Saturday, June 28, 2014

Reading on the Run: White House Summit on Working Families

America has a long way to go as it relates to women’s’ rights.  Since no woman was in the room during the drafting of the constitution, it is not surprising that women are not referenced in the constitution nor is maternity leave or any other issue relating to women referenced.  Even though all of the founding fathers had mothers, it was as if women did not even exist.  I take that back, they did specifically remember to restrict voting to only white men. That could be a post unto itself…
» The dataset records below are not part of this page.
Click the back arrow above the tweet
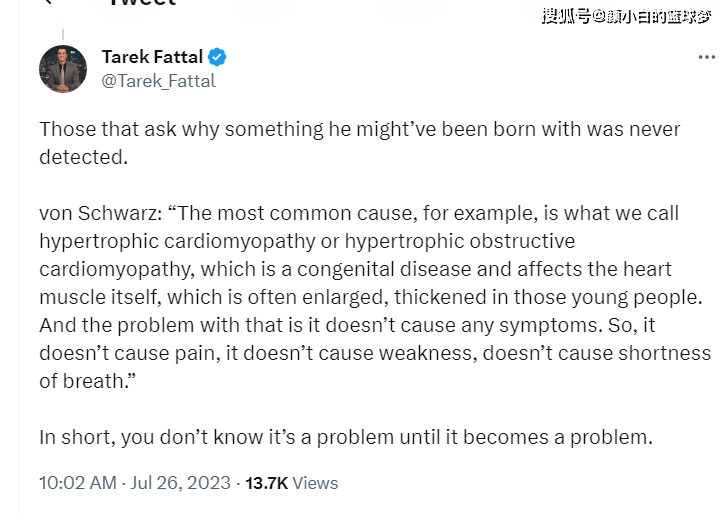The width and height of the screenshot is (726, 514). pos(47,3)
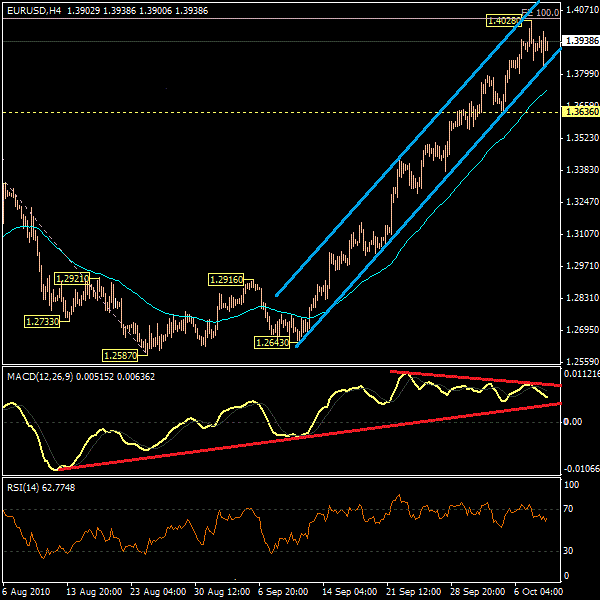Image resolution: width=600 pixels, height=600 pixels.
Task: Click the current price 1.39386 axis marker
Action: [580, 41]
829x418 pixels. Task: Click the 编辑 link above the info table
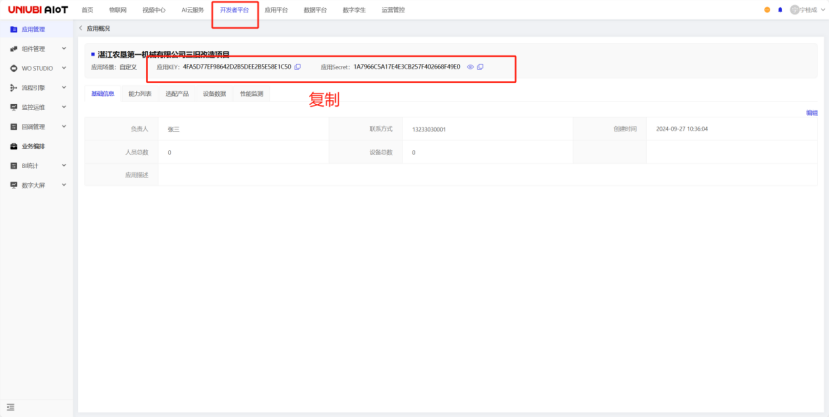[811, 113]
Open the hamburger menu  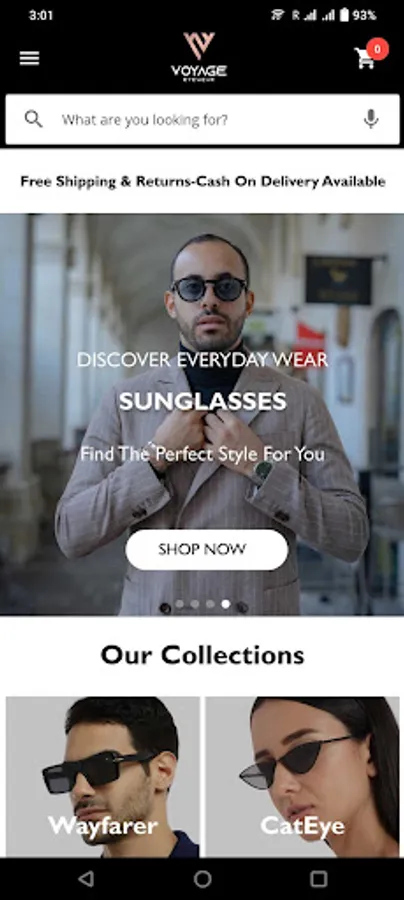pos(29,58)
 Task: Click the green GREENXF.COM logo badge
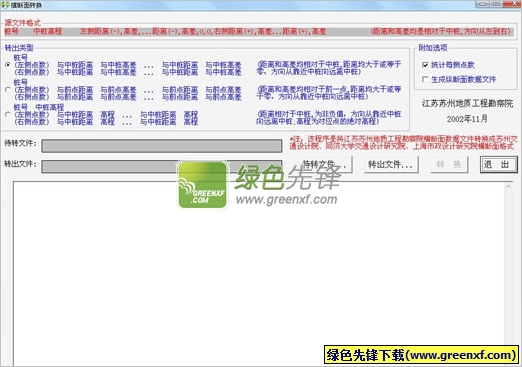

The United States Fails Working Families, but there is Hope


I have criticized our president for flip flopping on his support of working mothers. Maybe he heard me because last week he made his position very clear and he gave us hope. As you may have heard, this past week, the White House conducted the first White House Working Families Summit and issues related to mothers were front and center. 
As a mom, I am deeply passionate about having this country create a national maternity leave policy.  It was encouraging to hear that my president is too.  I plan to work tirelessly to make this a reality.  In my opinion this is the most important middle class domestic issue of our time. 

Enjoy these articles about the summit and stay tuned!

Michelle Obama Reveals The 'Worst Time' Of Her Motherhood,  Our first lady, Michele Obama took her baby to an interview because she was breastfeeding and didn’t have a sitter. We may disagree about our support of this administration, but I am glad that someone who has experienced the struggles of being a working mom is in the White House.

Obama pushes for family-friendly work policies at ‘White House Summit on Working Families’,

The celebrity-filled conference focused on efforts businesses could take — including paid maternity leave — to make their work environments more amenable to work-life balance and working women.

White House Moves To Overhaul Policies For Working Parents, Article discusses the challenges of being a working parent in the United States, thanks to a lack of policies guaranteeing flexibility, paid leave and affordable childcare and discusses the benefits that exist in other countries.